| WHAT THE TASK ASKS |
Reproduce every line of the listing below, requests included, and shift each coordinate in the answers by adding -117 to it. Leave the pictures out.

| LISTING |

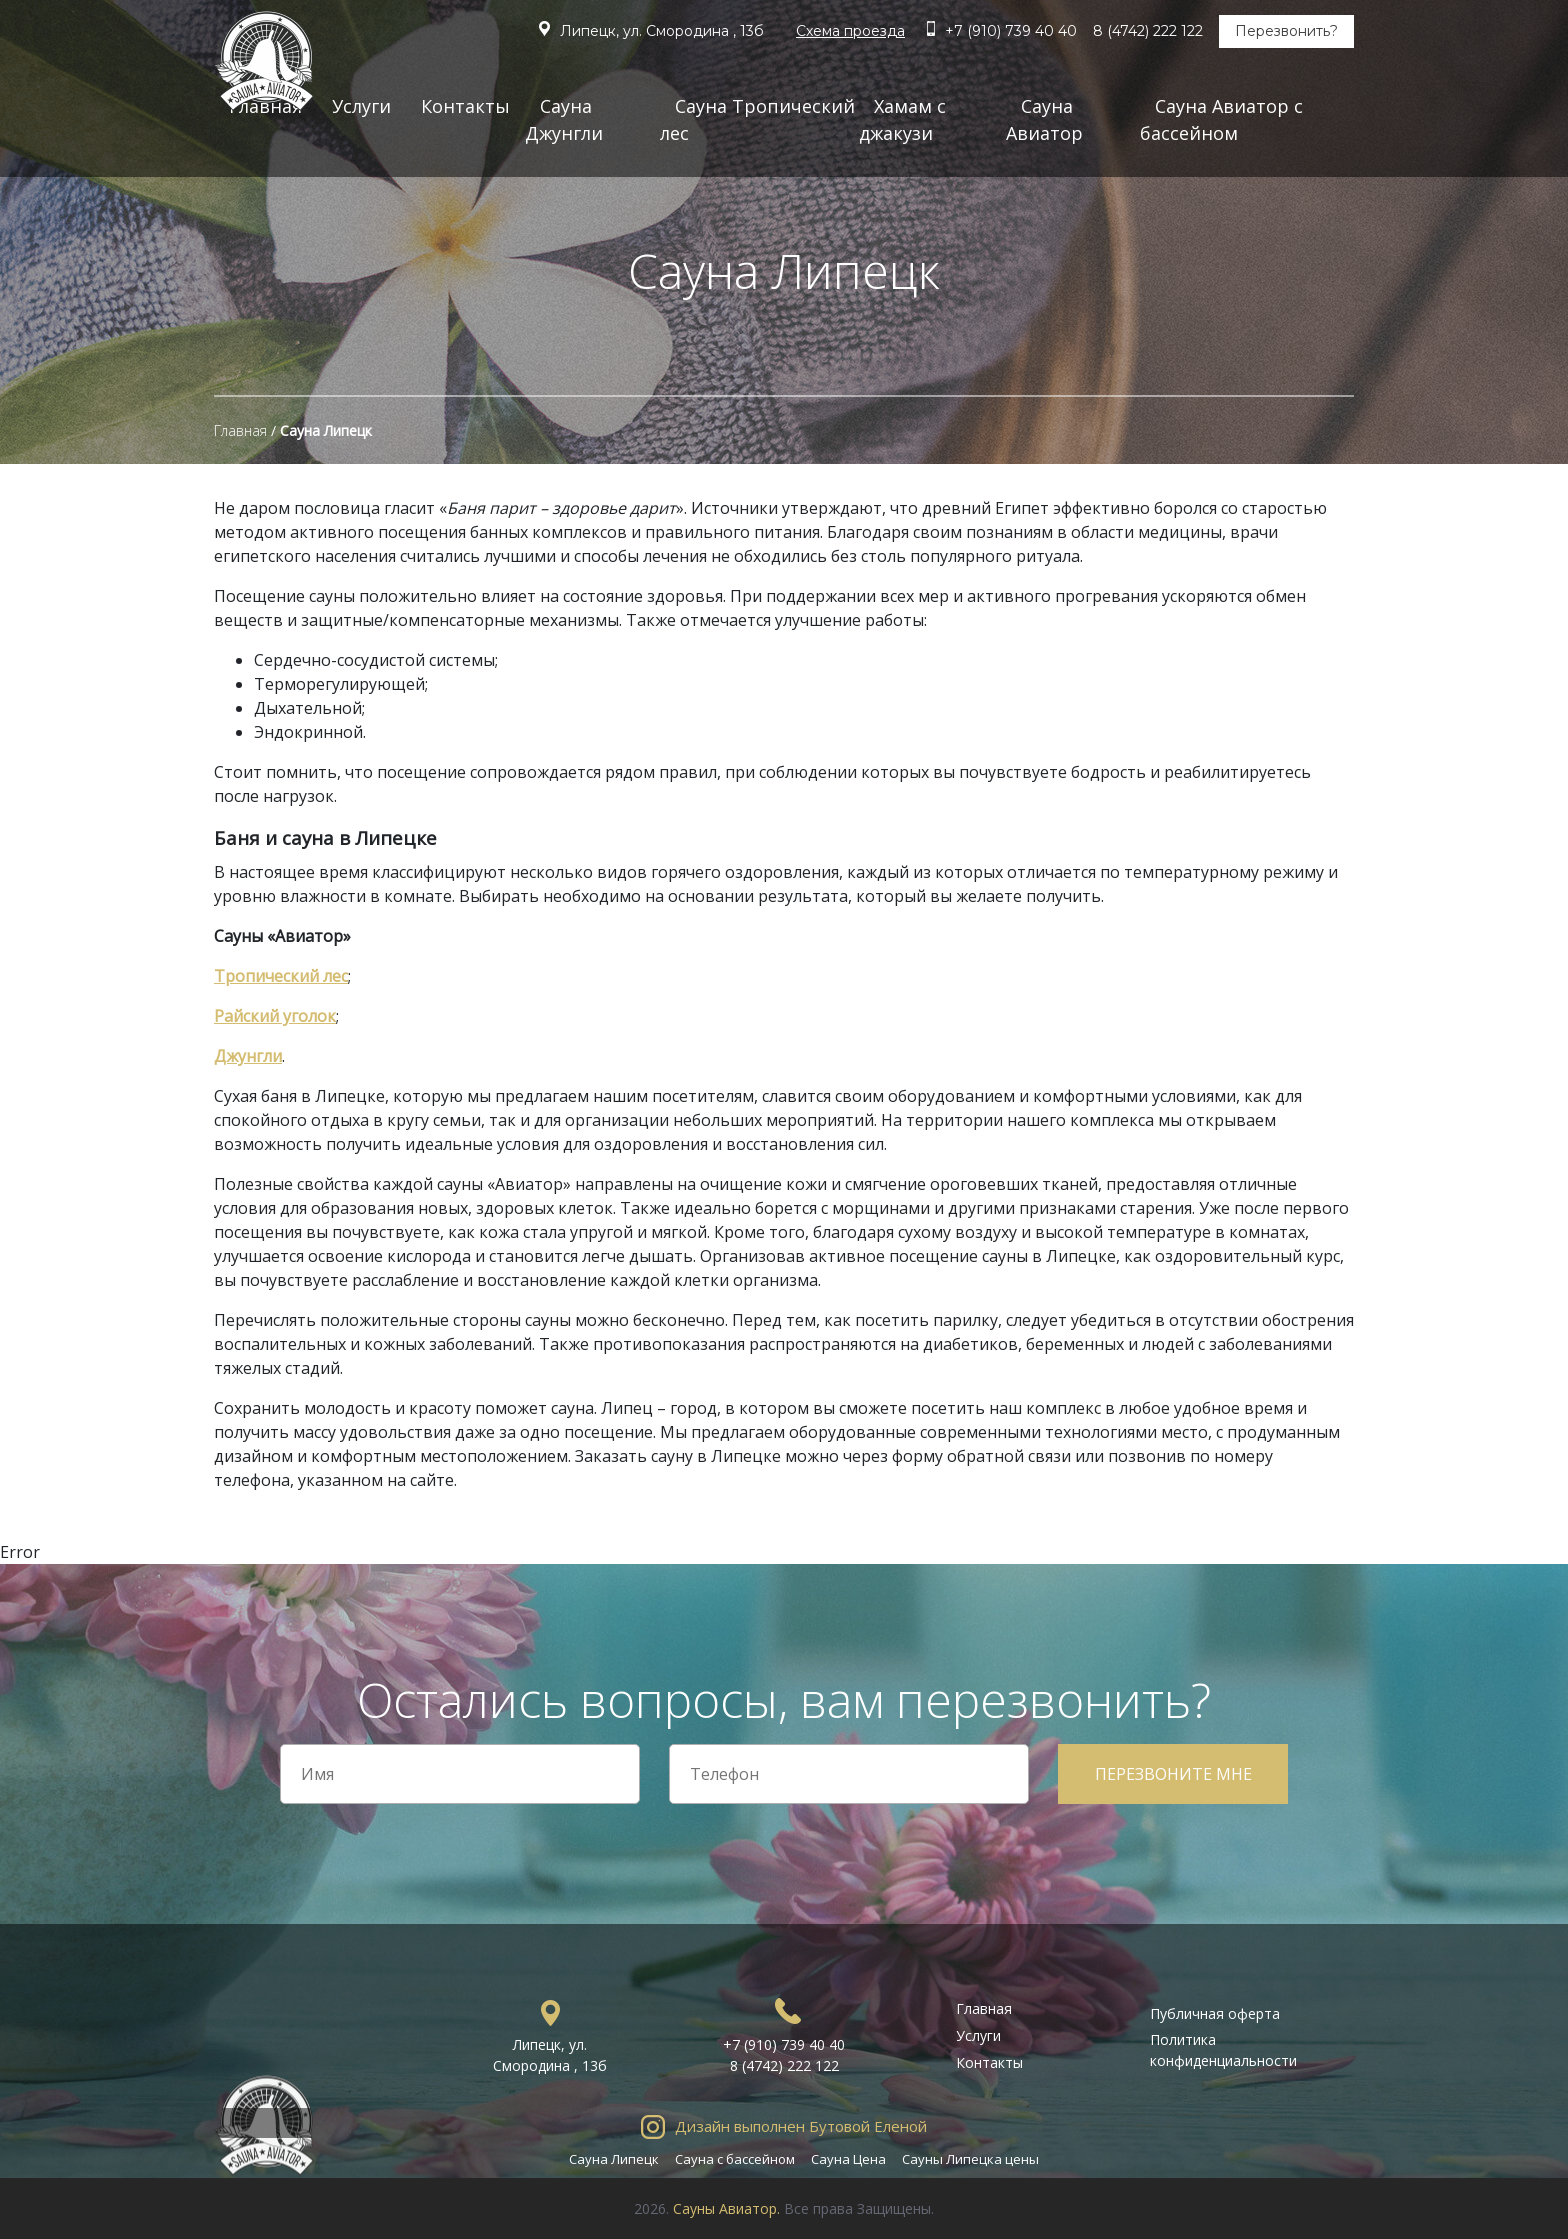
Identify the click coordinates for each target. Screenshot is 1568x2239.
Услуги (361, 106)
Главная (240, 430)
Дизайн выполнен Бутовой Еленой (801, 2126)
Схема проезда (850, 31)
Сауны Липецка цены (970, 2159)
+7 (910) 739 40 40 (1011, 31)
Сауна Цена (848, 2159)
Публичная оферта (1215, 2013)
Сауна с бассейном (735, 2159)
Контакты (465, 106)
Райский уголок (275, 1016)
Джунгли (248, 1056)
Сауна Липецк (614, 2159)
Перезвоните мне (1173, 1774)
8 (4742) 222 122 (1148, 31)
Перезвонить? (1286, 31)
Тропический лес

| THE ANSWER |
Identify the click coordinates for each target. Screenshot is 1568x2239.
Услуги (244, -11)
Главная (123, 313)
Дизайн выполнен Бутовой Еленой (684, 2009)
Схема проезда (733, -86)
Сауны Липецка цены (853, 2042)
+7 (910) 739 40 40 (894, -86)
Сауна Цена (731, 2042)
Публичная оферта (1098, 1896)
Сауна с бассейном (618, 2042)
Контакты (348, -11)
Райский уголок (158, 899)
Джунгли (131, 939)
Сауна Липецк (497, 2042)
Перезвоните мне (1056, 1657)
8 (4742) 222 122 (1031, -86)
Перезвонить? (1169, -86)
Тропический лес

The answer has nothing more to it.